A province can be exempt from PIPEDA — the federal privacy legislation that applies to all commercial activities by private sector organizations — if it has enacted its own substantially similar privacy legislation, he tells AdvocateDaily.com.
He notes that while Ontario has the Personal Health Information Protection Act, it applies only to personal health information in the province.
“These changes have been contemplated for quite some time now,” Berkovitz says of the PIPEDA reforms. “The amendments would apply to the commercial activities of private sector organizations, which is defined broadly and could include the activities of some charities or not-for-profits."
While the Digital Privacy Act became law a few months ago, the mandatory breach-reporting requirements still need to be proclaimed into force.
“Previously, it was a voluntary notification regime,” he explains. “Up until this amendment, organizations could elect to notify the privacy commissioner or affected individuals that there was a breach of their personal info.”
Berkovitz gives the common breach examples of an email sent to the wrong person by accident or a laptop lost on the subway that contains a spreadsheet of people’s personal info.
“By and large, most of these breaches are human error,” he says. “Currently it’s not mandatory to report these types of breaches but under the changes to PIPEDA, they will have to notify both the privacy commissioner and the affected individuals.”
Beyond these examples of human error, there are also problems with how records are stored or destroyed, says Berkovitz. For example, somebody discards an old computer but fails to wipe the hard drive.
If an organization fails to report a breach under the new mandatory regime, penalties can be up to $100,000.
The threshold for when a breach needs to be reported is when it’s reasonable in the circumstances to believe the breach creates a real risk of significant harm to an individual.
“That’s the key,” Berkovitz says. “Bodily harm, humiliation, damage to reputation or relationships, loss of employment or business opportunities, financial loss, lowered credit record, things of that nature, would meet the threshold.”

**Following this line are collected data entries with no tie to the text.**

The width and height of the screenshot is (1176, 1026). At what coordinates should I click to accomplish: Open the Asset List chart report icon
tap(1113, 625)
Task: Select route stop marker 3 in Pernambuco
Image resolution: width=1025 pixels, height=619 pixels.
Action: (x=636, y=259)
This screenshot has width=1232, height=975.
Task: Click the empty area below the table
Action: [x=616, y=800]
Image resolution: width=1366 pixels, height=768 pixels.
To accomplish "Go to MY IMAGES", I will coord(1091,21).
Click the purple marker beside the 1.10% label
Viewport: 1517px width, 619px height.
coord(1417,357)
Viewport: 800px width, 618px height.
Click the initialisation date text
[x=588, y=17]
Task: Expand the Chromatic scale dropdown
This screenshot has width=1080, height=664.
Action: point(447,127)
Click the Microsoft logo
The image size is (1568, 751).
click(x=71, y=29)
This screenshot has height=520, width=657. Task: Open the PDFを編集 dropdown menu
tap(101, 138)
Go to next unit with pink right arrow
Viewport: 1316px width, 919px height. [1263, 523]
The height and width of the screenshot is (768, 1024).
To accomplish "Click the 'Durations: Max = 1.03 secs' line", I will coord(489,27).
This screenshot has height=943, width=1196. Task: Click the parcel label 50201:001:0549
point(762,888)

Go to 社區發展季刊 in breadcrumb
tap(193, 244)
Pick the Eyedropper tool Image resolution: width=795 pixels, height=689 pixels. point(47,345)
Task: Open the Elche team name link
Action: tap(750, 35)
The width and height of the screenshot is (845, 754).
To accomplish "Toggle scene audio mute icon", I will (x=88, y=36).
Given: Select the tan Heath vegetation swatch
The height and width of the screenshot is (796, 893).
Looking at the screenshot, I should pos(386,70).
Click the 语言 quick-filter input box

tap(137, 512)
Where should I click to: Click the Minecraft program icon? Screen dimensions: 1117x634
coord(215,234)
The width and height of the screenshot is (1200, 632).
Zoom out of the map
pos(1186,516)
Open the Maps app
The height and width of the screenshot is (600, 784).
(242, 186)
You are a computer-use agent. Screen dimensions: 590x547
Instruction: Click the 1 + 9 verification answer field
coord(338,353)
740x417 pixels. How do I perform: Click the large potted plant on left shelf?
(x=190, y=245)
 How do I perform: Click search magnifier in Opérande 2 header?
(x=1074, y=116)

He points to the Ashley Madison website, which was hacked in the summer. The data breach saw hackers leak, among other things, personal details of millions of members of the infidelity website. A breach of this nature would cause a real risk of significant harm to an individual, he says.
“From the perspective of individuals, mandatory breach reporting is an additional protection for them. If their privacy has been breached, they’ll get a notification of it and at least know their information might be out there. Then they can take steps to safeguard their information, for example changing security questions or passwords.
No timeline has been given for when the mandatory breach-reporting requirements will come into effect, as the government is still consulting with stakeholders and working with the Office of the Privacy Commissioner.
Berkovitz says this delay is an opportunity for organizations to prepare for the requirements.
“There should be a breach response plan in place, because the reporting requirement is a bit subjective,” he says. “They will have to weigh the potential penalties under the act — which can be up to $100,000 — versus the reputational damage they’ll suffer if they have to report that they’ve lost personal info.”